Ambrose Small’s city is still here in pieces. You can find his mansion on a leafy Rosedale street or walk by the trio of skyscrapers he knew so well at King and Yonge. In his day, they were a source of civic pride, among the tallest buildings in the British Empire, and they housed banks and railway offices. A century later, one is a hotel, while the other two are office towers filled with financiers and lawyers, with a mattress shop and pharmacy at street level. His theatre on Adelaide Street was torn down before the Depression, and now there is a glass banking tower in its place, a building so tall that no matter where you are, there it is, pointing to the spot where the story begins. The Grand Opera House.
Ambrose Small knew everyone had secrets. People might say they liked highbrow theatre, but he knew they’d be happy enough to sit in a dark room with a thousand strangers watching a pair of likeable goofs singing ditties of the old country. As the ringmaster of one of Canada’s most powerful theatre networks—headquartered at the Grand Opera House—Small made his millions by catering to humanity’s desire for cheap escape. In 1919, when he was fifty-three years old, he sold it all for $1.75 million. The next day, he vanished from the theatre, never to be seen again.
The people who knew what that Toronto felt like, what it sounded and smelled like, are nearly all gone.
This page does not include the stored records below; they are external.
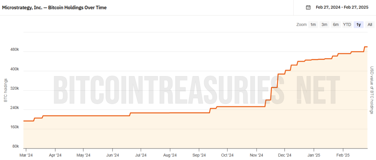376x160 pixels.
Task: Click the Feb '25 axis marker
Action: click(343, 155)
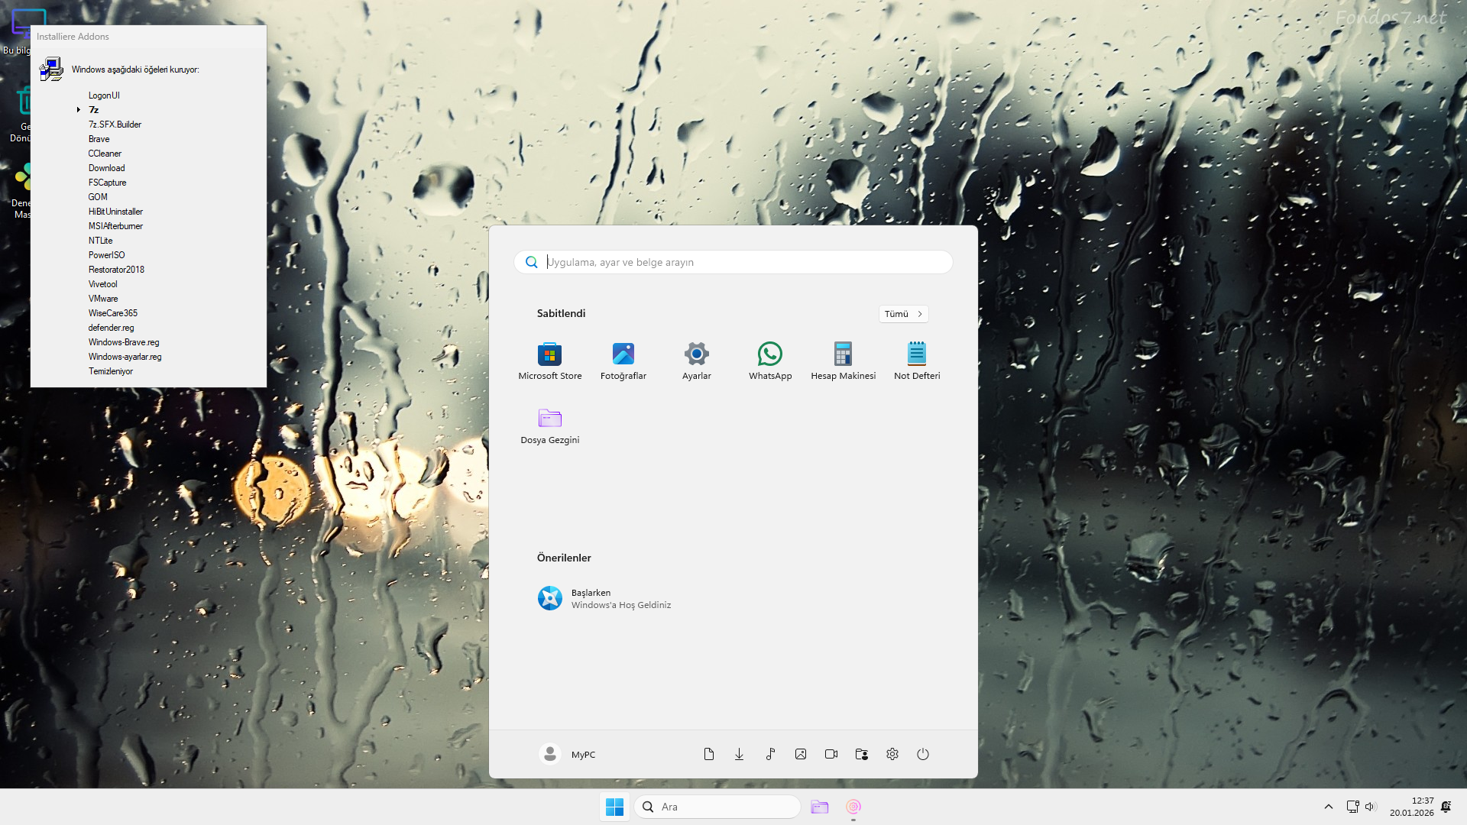Open Dosya Gezgini pinned app
The width and height of the screenshot is (1467, 825).
pos(550,425)
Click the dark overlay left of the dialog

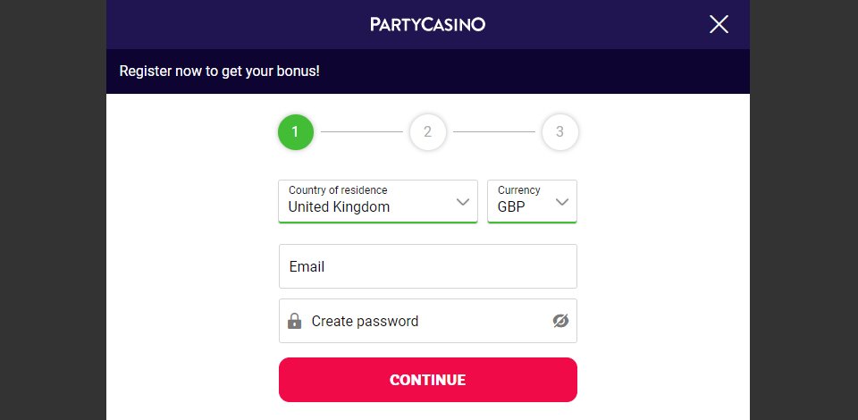click(53, 210)
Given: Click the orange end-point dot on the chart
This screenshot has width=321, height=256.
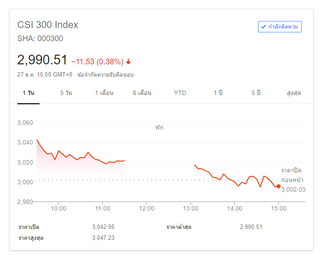Looking at the screenshot, I should click(x=279, y=186).
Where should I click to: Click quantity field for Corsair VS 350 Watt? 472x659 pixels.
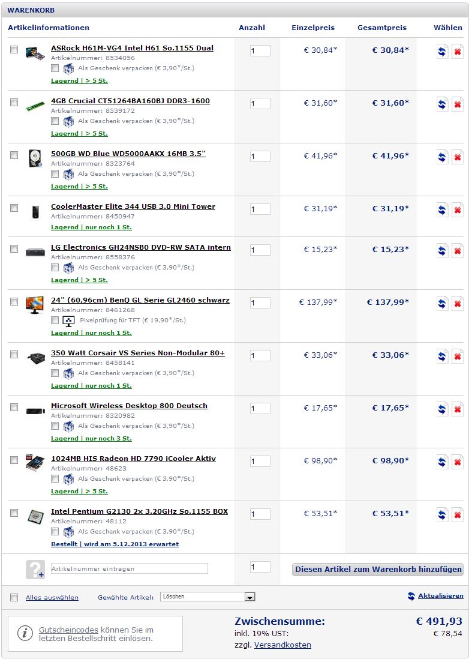[260, 356]
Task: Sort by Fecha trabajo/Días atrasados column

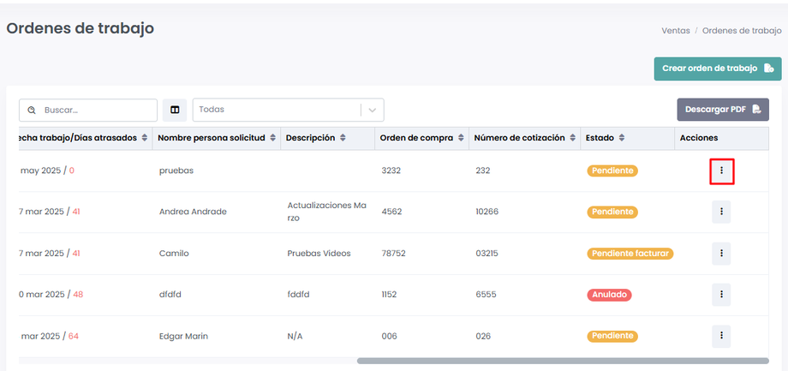Action: click(145, 138)
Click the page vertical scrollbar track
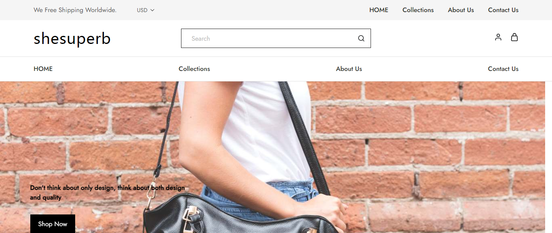 (x=548, y=157)
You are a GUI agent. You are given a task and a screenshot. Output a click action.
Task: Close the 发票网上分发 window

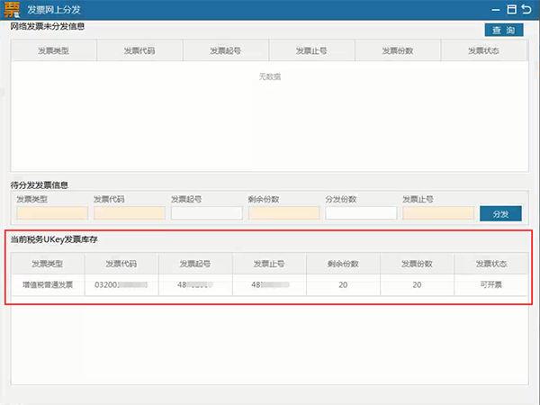527,9
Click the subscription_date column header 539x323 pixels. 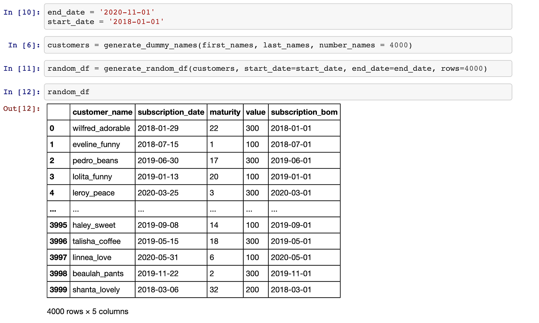coord(171,112)
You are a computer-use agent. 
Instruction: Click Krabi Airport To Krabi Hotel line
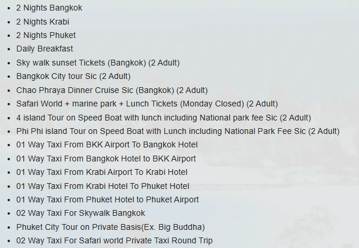tap(102, 172)
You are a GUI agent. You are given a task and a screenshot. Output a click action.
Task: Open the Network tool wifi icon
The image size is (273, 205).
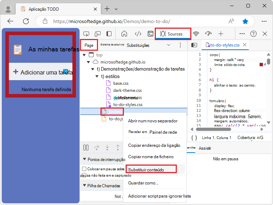196,34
The horse manure, coal dust, and factories have disappeared too, but the lilacs and chestnut trees bloom every spring, and the sewer pipes still snake below the ground, so ancient that they sometimes rupture, the past bubbling to the surface. But never Ambrose. Never the solution to the mystery.
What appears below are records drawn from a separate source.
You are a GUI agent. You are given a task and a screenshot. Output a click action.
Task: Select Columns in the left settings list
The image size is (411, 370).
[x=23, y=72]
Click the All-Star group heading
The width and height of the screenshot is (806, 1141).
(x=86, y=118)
If he had been nicer, a theatre critic once said, maybe they would have looked harder for him. A hundred years have hardened the image of Ambrose Small into a vengeful, petty businessman—and he was that, certainly—but there are details buried in newspaper stories that make him seem more of a human being and less of a caricature. He had trouble sleeping. He had a hangnail problem.
Ambrose didn’t crave the spotlight like the actors on his stage. He built hidden rooms at his theatres, paid for indiscretions with secret accounts, refused to open his books when he was sued, and grew richer on backroom bets that left no trace.
Like any good theatre man, he knew that audiences love a mystery. When I imagine Ambrose Small, he is laughing at me for thinking I could know him, for thinking I can know how this ends, for thinking this ever ends.